*Records supplied:*
---+---
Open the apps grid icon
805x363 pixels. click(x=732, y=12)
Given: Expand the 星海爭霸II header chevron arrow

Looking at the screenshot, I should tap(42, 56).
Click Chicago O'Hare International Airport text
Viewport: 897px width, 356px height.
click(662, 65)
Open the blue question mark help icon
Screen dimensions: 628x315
---+---
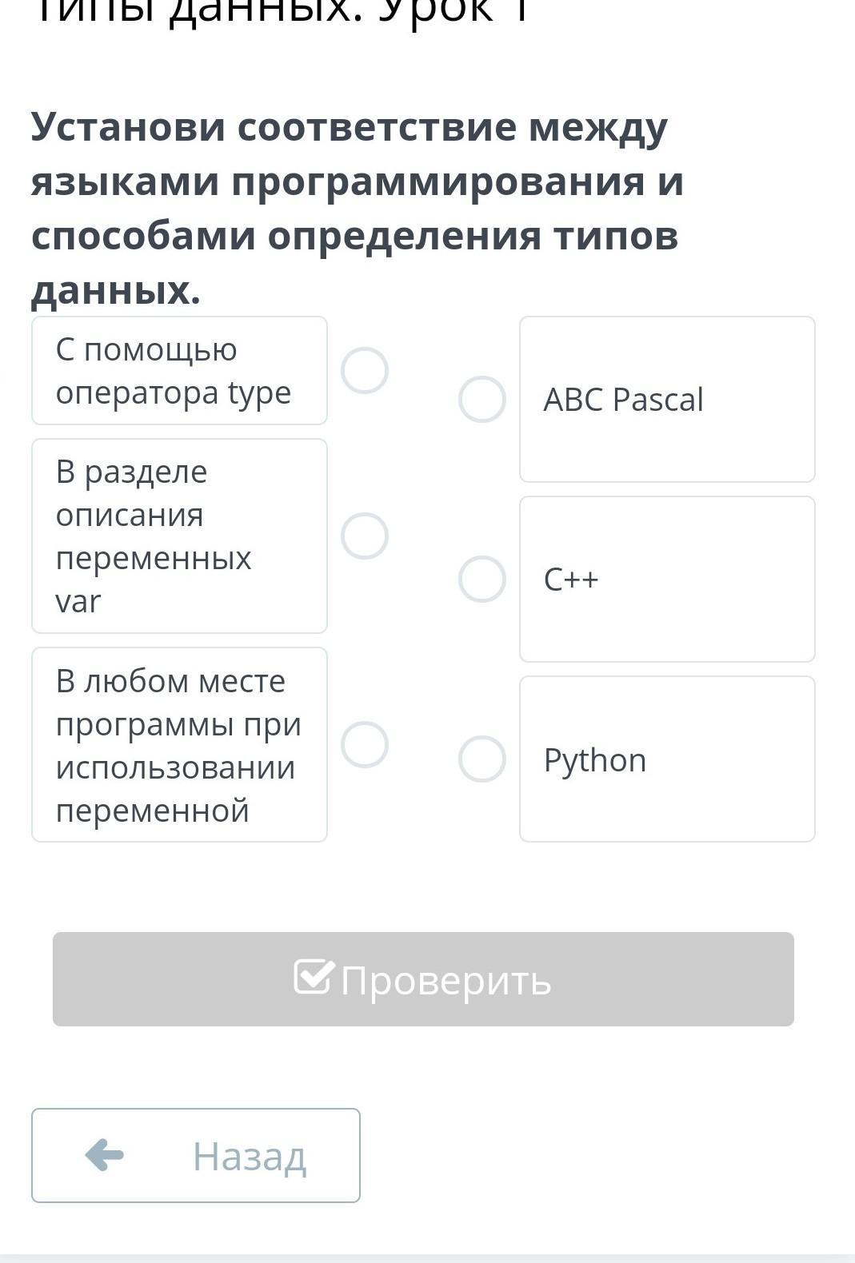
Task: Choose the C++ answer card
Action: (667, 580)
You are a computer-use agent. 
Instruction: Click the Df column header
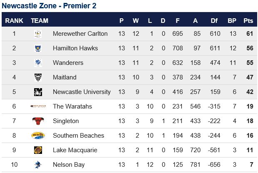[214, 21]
---+---
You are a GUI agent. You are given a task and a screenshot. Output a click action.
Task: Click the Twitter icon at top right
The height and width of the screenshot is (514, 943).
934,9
---+---
*Problem:*
Your task is to retype the entries verbatim, starting with the line that holds "Open the apps grid icon" and stopping after the line that holds "Screen dimensions: 628x315".

*Result of this task:*
Open the apps grid icon
805x363 pixels. click(x=732, y=12)
Given: Expand the 星海爭霸II header chevron arrow

Looking at the screenshot, I should tap(42, 56).
Click Chicago O'Hare International Airport text
Viewport: 897px width, 356px height.
click(662, 65)
Open the blue question mark help icon
Screen dimensions: 628x315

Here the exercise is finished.